New Brunswick celebrates 300th anniversary with rubber duck race


In the fight for 1st prize, some competitors quacked under pressure


rubberduckpatrickchen
Photo by PATRICK CHEN |

On Sunday, hundreds of spectators came down to Boyd Park to partake in the Raritan River Festival and watch the annual Rubber Duck Race. The event raised money for pediatric brain cancer research and emphasized the ties between New Brunswick and the central river.


This Sunday, New Brunswick celebrated its annual "Raritan River Festival and Rubber Duck Race" by the waterfront in Boyd Park with environmental advocacy, live music, arts and fundraising.

The first Raritan River Festival was held in 1980, making this year's celebration the 37th festival. 

Hundreds of people crowded the banks of the Raritan River to watch raft and canoe races as a part of the event.

According to the event's website, the festival was awarded “Living Legend” status by the United States Library of Congress. It continues to combine community entertainment with environmental awareness and action.

WHAT NEEDS TO BE DONE
Answer the following questions using the article on the Raritan River Festival:
(a) What cause did the event raise money for?
(b) In what year was the first Raritan River Festival held?
(c) What status did the United States Library of Congress award the festival?

Saved data entries
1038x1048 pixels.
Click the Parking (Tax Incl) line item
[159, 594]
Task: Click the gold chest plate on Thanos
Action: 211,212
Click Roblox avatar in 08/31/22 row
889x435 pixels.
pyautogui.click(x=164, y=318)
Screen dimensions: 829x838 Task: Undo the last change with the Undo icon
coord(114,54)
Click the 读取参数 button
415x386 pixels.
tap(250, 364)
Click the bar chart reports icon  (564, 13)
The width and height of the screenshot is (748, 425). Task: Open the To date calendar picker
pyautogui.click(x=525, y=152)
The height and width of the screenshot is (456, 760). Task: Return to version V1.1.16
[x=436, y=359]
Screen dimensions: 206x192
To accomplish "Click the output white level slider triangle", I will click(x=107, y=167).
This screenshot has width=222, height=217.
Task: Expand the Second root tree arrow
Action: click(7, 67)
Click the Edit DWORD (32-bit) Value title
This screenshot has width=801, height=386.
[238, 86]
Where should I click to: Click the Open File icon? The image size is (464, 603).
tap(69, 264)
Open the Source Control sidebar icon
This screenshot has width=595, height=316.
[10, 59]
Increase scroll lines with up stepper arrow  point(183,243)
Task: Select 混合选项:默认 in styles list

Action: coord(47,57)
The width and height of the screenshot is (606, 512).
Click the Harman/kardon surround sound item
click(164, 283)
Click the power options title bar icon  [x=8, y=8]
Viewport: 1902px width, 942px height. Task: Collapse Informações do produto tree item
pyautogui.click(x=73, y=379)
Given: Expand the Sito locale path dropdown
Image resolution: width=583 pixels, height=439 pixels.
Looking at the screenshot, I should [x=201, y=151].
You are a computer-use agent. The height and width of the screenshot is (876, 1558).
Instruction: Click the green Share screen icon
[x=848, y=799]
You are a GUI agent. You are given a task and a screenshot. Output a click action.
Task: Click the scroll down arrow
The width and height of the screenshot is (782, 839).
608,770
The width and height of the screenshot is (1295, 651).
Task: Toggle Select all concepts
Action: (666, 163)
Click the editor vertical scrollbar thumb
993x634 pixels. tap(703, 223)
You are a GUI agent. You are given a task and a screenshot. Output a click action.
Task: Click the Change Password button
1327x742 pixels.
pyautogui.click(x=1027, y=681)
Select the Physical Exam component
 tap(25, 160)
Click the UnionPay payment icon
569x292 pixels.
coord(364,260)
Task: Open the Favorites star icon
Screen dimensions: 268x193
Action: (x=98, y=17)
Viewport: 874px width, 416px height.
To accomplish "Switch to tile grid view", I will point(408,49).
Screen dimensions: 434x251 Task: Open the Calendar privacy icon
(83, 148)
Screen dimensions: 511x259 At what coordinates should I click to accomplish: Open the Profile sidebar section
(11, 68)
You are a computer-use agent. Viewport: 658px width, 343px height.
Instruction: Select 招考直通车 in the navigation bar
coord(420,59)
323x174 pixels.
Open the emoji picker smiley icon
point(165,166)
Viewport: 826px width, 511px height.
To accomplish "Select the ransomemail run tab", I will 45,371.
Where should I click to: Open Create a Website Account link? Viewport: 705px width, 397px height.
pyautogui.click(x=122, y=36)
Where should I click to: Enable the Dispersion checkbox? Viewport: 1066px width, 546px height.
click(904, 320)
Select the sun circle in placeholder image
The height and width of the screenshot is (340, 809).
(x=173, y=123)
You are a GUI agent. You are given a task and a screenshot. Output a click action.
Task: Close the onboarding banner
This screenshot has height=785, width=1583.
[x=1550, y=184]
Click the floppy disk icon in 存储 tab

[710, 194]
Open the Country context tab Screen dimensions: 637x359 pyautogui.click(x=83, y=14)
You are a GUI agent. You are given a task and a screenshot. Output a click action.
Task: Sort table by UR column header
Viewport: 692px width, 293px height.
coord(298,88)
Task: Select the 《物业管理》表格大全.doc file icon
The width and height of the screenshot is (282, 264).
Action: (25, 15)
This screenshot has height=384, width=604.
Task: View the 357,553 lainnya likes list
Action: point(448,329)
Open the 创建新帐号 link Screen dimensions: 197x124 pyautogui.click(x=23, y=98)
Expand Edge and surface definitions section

ANSWER AREA
(a) Pediatric brain cancer research.
(b) 1980.
(c) "Living Legend" status.